Zareie Pirooz, Szeto Christopher, Farenc Carine, Gunasinghe Sachith D, Kolawole Elizabeth M, Nguyen Angela, Blyth Chantelle, Sng Xavier Y X, Li Jasmine, Jones Claerwen M, Fulcher Alex J, Jacobs Jesica R, Wei Qianru, Wojciech Lukasz, Petersen Jan, Gascoigne Nicholas R J, Evavold Brian D, Gaus Katharina, Gras Stephanie, Rossjohn Jamie, La Gruta Nicole L
Infection and Immunity Program and Department of Biochemistry and Molecular Biology, Biomedicine Discovery Institute, Monash University, Clayton, Victoria, Australia.
European Molecular Biology Laboratory (EMBL) Australia Node in Single Molecule Science and the ARC Centre of Excellence in Advanced Molecular Imaging, School of Medical Sciences, University of New South Wales, New South Wales, Australia.
Science. 2021 Jun 4;372(6546). doi: 10.1126/science.abe9124.

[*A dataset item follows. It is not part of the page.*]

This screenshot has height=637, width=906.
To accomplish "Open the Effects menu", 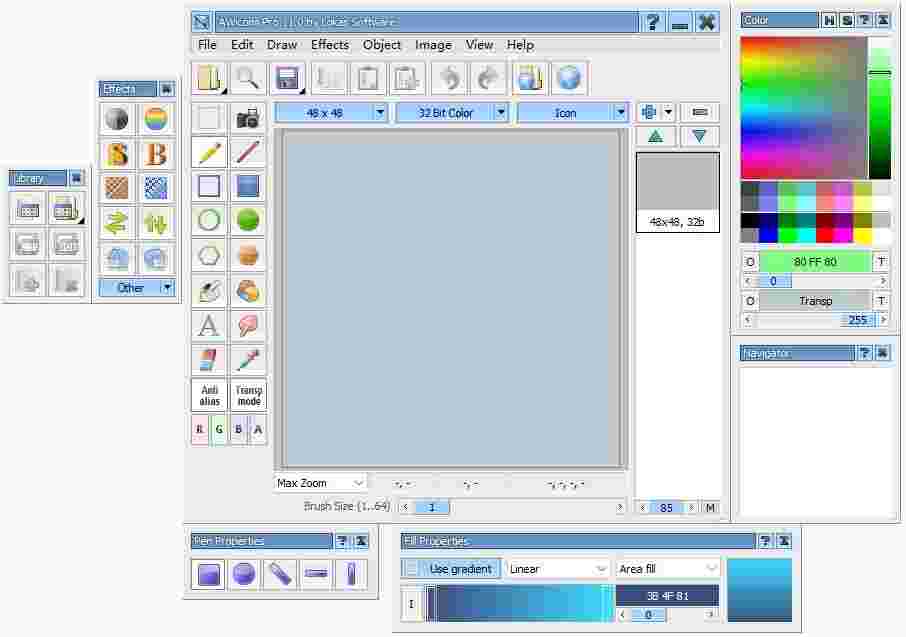I will [329, 45].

T cell receptor (TCR) recognition of peptide-major histocompatibility complexes (pMHCs) is characterized by a highly conserved docking polarity. Whether this polarity is driven by recognition or signaling constraints remains unclear. Using "reversed-docking" TCRβ-variable (TRBV) 17 TCRs from the naïve mouse CD8 T cell repertoire that recognizes the H-2D-NP epitope, we demonstrate that their inability to support T cell activation and in vivo recruitment is a direct consequence of reversed docking polarity and not TCR-pMHCI binding or clustering characteristics. Canonical TCR-pMHCI docking optimally localizes CD8/Lck to the CD3 complex, which is prevented by reversed TCR-pMHCI polarity. The requirement for canonical docking was circumvented by dissociating Lck from CD8. Thus, the consensus TCR-pMHC docking topology is mandated by T cell signaling constraints.
T细胞受体(TCR)对肽-主要组织相容性复合体(pMHC)的识别具有高度保守的对接极性。这种极性是由识别还是信号传导限制驱动仍不清楚。使用来自识别H-2D-NP表位的幼稚小鼠CD8 T细胞库的“反向对接”TCRβ可变区(TRBV)17 TCR,我们证明它们无法支持T细胞活化和体内募集是反向对接极性的直接后果,而不是TCR-pMHCI结合或聚集特性。经典的TCR-pMHCI对接将CD8/Lck最佳地定位到CD3复合体,而反向的TCR-pMHCI极性则阻止了这一点。通过使Lck与CD8解离,规避了对经典对接的要求。因此,T细胞信号传导限制决定了TCR-pMHC对接拓扑结构的一致性。